The exact melting points of the partial systems V-VII and XII were not determined because no thermal effects were recorded on the DTA curves of samples in equilibrium state, representing these fields, in the temperature range up to 1000 °C.

Nevertheless, on the basis of such observation, it can be stated without doubt that the mixtures of components of the mentioned subsystems melt above 1000 °C.

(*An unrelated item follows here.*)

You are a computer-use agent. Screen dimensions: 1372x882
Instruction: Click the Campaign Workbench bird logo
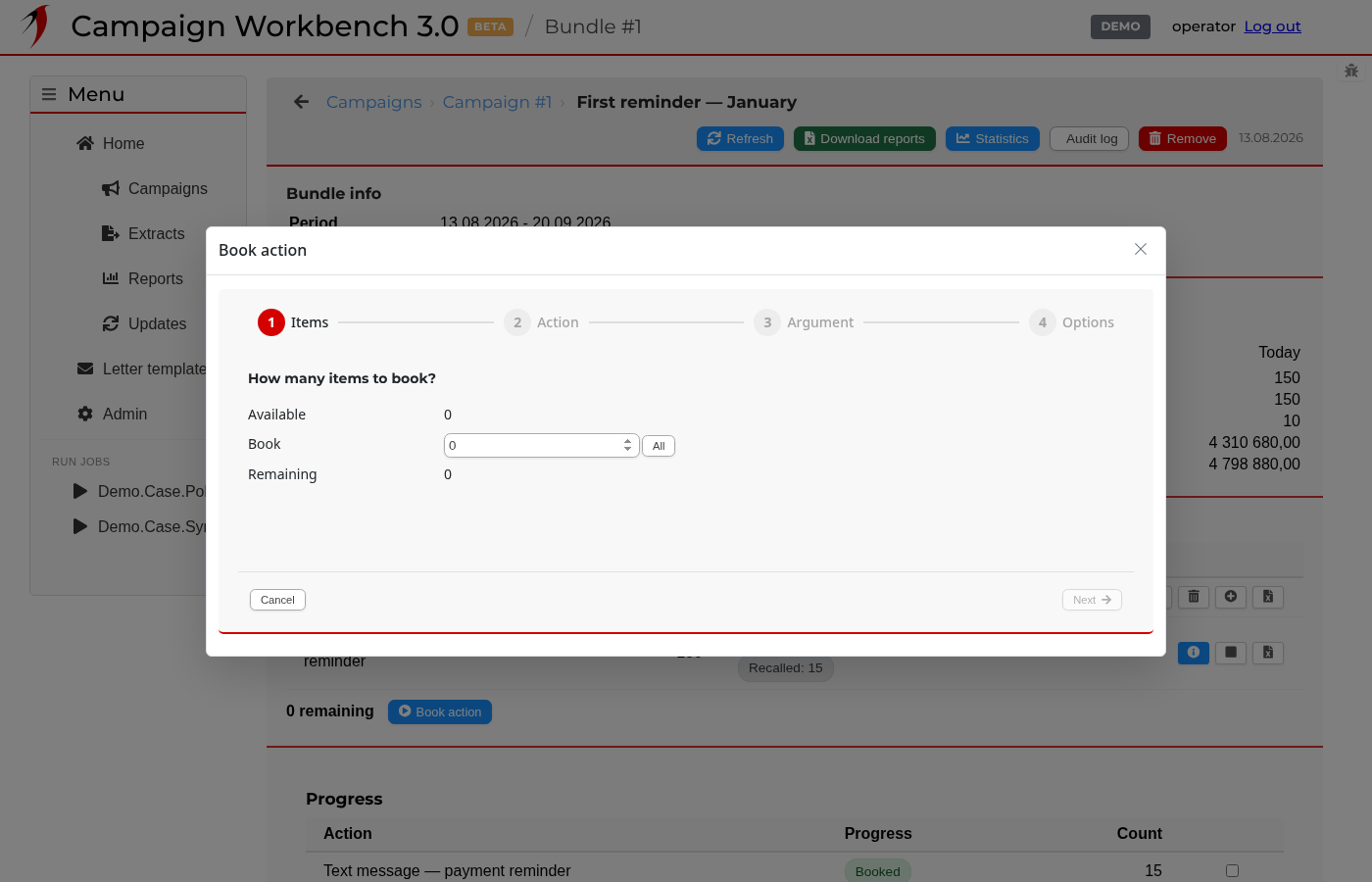pos(36,25)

The results of these studies are of great practical importance, including when designing new multi-component materials, such as, e.g., catalysts. They provide important information on the type of phases formed in the CuO–V₂O₅–Ta₂O₅ system, and at what temperatures these phases coexist with each other in the solid state, i.e., their mixtures can be used without the risk of melting and the associated change in their composition.

4. Conclusions

The research results obtained as part of this work authorize the following conclusions:

1.

In the three-component system of CuO–V₂O₅–Ta₂O₅ oxides, a substitution solid solution is formed with a limited range of homogeneity and the general formula CuTa_2−xV_xO₆ for 0 < x ≤ 0.3.

2.

The new solid solution is formed by the incorporation of V⁵⁺ ions in the CuTa₂O₆ crystal lattice in place of Ta⁵⁺ ions. The maximum degree of V⁵⁺ ion incorporation is 15 mol%.

3.

CuTa_2−xV_xO₆ for 0 < x ≤ 0.3 crystallizes in the tetragonal system, and with the increase of the degree of incorporation of V⁵⁺ ions in place of Ta⁵⁺ ions into the CuTa₂O₆ crystal lattice, the parameters a = b and c and the volume of unit cells decrease, and the crystal lattice contracts.

4.

The CuTa_2−xV_xO₆ solid solution is stable, depending on its composition, from a temperature of 1350 °C for x = 0.00 to 1270 °C for x = 0.30.

5.

The IR spectra of solid solution CuTa_2−xV_xO₆ (0 < x ≤ 0.30) and its matrix CuTa₂O₆ are very similar what corroborates their isostructural character. IR spectra of these phases contain bands in the boundaries of 950–850 cm⁻¹, indicating that crystal lattices of these phases are built up of considerably distorted polyhedra. The incorporation of vanadium ions in the crystal lattice of CuTa₂O₆ mainly affects the position of the band with a maximum at 600 cm⁻¹, which shifts gradually reaching 640 cm⁻¹ in the spectrum of CuTa_2−xV_xO₆ for x = 0.30.

6.

The CuTa_2−xV_xO₆ solid solution is a semiconductor, and the value of the energy gap for the solid solution ranges from 2.75 to 2.47 eV for 0.00 ≤ x ≤ 0.30.

7.

The three-component system of metal oxides CuO–V₂O₅–Ta₂O₅ consists of 12 partial systems, i.e., I. V₂O₅–TaVO₅–CuV₂O₆, II. CuV₂O₆–TaVO₅–Cu₂V₂O₇, III. Cu₂V₂O₇–TaVO₅–Ta₉VO_25(s.s), IV. Ta₉VO_25(s.s.)–CuTa₂O_6(s.s.)–Cu₂V₂O₇, V. CuTa₂O_6(s.s.)–Ta₉VO_25(s.s.), VI. CuTa₂O_6(s.s.)–Ta₉VO₂₅–Ta₂O₅, VII. CuTa₂O_6(s.s.)–Ta₂O₅, VIII. Cu₂V₂O₇–CuTa₂O_6(s.s.)–Cu₃V₂O₈, IX. Cu₃V₂O₈–CuTa₂O_6(s.s.)–Cu₁₁V₆O₂₆, X. Cu₁₁V₆O₂₆–CuTa₂O_6(s.s.)–Cu₅V₂O₁₀, XI. Cu₅V₂O₁₀–CuTa₂O_6(s.s.)–CuO, XII. CuO–CuTa₂O_6(s.s.).